A CRAG, or Carbon Rationing Action Group, is a community-based group that aims to help members first calculate their personal carbon emissions, then reduce them with simple lifestyle changes and personal sacrifices. Members meet to help each other reduce their carbon emissions.
Andy Ross, a 39 year old civil engineer from Glasgow, says that “The public perception is that you’ve got to be rich to be green. But it’s not the amount of money you’ve got to spend on fancy micro-renewable energy kits. It’s identifying the size of your footprint and adjusting your lifestyle accordingly.”
While the concept of environmentally conscious people working to reduce their carbon emissions is quite common, CRAGs are unique in the way they ensure their members actually implement their initiatives. Members are given a carbon emissions quota and charged a fine if they emit more than their target amount.

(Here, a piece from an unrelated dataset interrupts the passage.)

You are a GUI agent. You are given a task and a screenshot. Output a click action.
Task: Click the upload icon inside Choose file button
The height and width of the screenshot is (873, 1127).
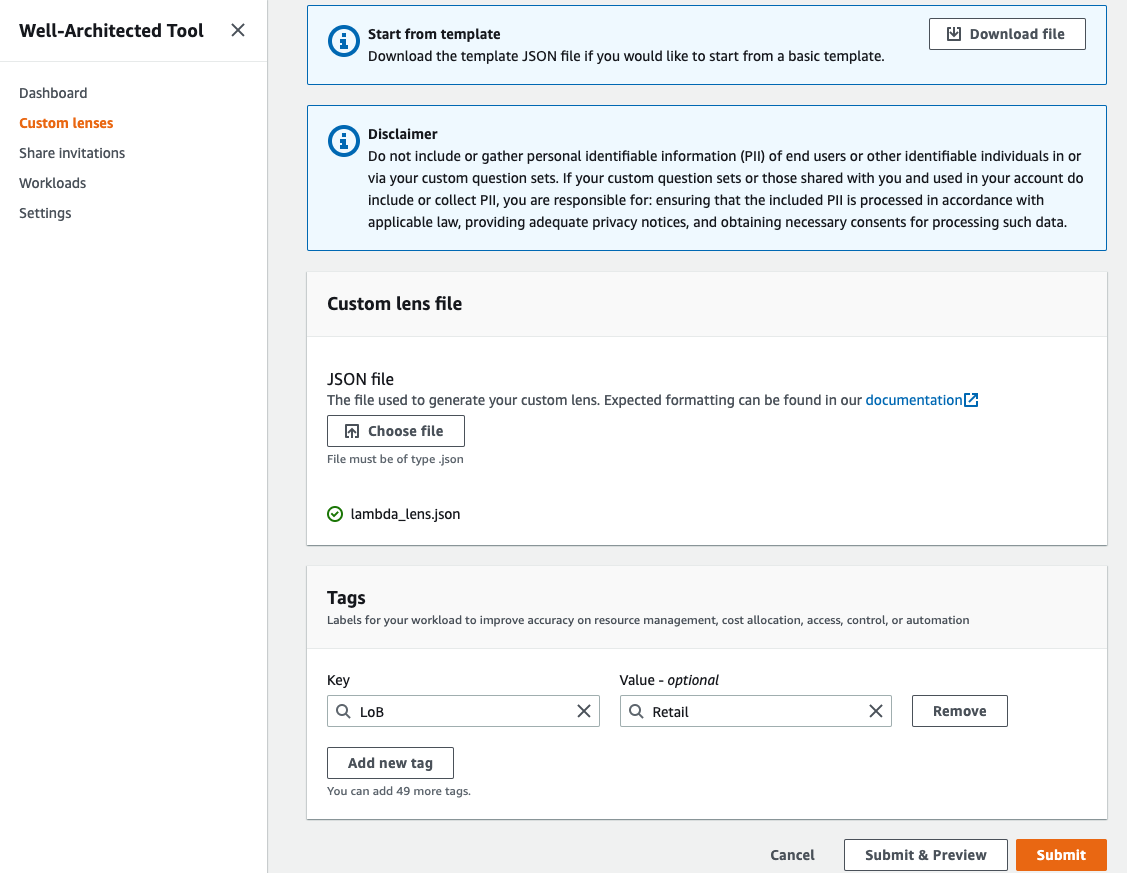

Alsion Dines, for example, was fined $191.39 after a flight to Mauritius for a vacation pushed her over her 6 month carbon limit. Air travel is one of the easiest ways to go over your emissions target, and can sometimes lead to friction in a group. However, some feel this friction is an important and effective tool.
“If somebody shows up to a meeting and says they plan to fly to such-and-such a destination and the group disapproves, then that is touching on the most sensitive area, people’s lifestyles, but that is actually our goal,” says
John Akers, a 54 year old member of the Islington CRAG.
There are approximately 160 members in 20 CRAGs across the UK, with several other related groups starting in the US and France. While the movement is still small, it shows promise.
While many members see CRAGs as a wave of the future, critics suggest that the fines they impose, the ambitiously low carbon emission totals members often set for themselves and their voluntary approach means they are unlikely to have an effect on the population at large.
One such individual is Mathew Prescott, director of CarbonLimited, a company that conducts research into starting personal carbon emission capping efforts. Although he commended CRAG members for their efforts, he feels there are much more effective ways of reducing carbon emissions on a large scale.
“Crags are rationing among themselves, but we think real reductions would be driven far more forcefully by a larger, regulated trading market. If people want to drive a Hummer, we don’t think we can tell them not to.”
Others have more faith. Recently, London consultancy firm WSP Environmental began a CRAG for its employees. 60 staff members have volunteered to keep their personal CO2 emissions total below 6000 kilograms per year. Members will be charged 10 cents per kilogram if they go over their quota. If they stay under their limit, they’ll be awarded 10 cents per kilogram to spend or donate to carbon reduction groups.
Members hope that by using peer pressure and financial incentives they can bring about a major change in the way people think about their own carbon footprint.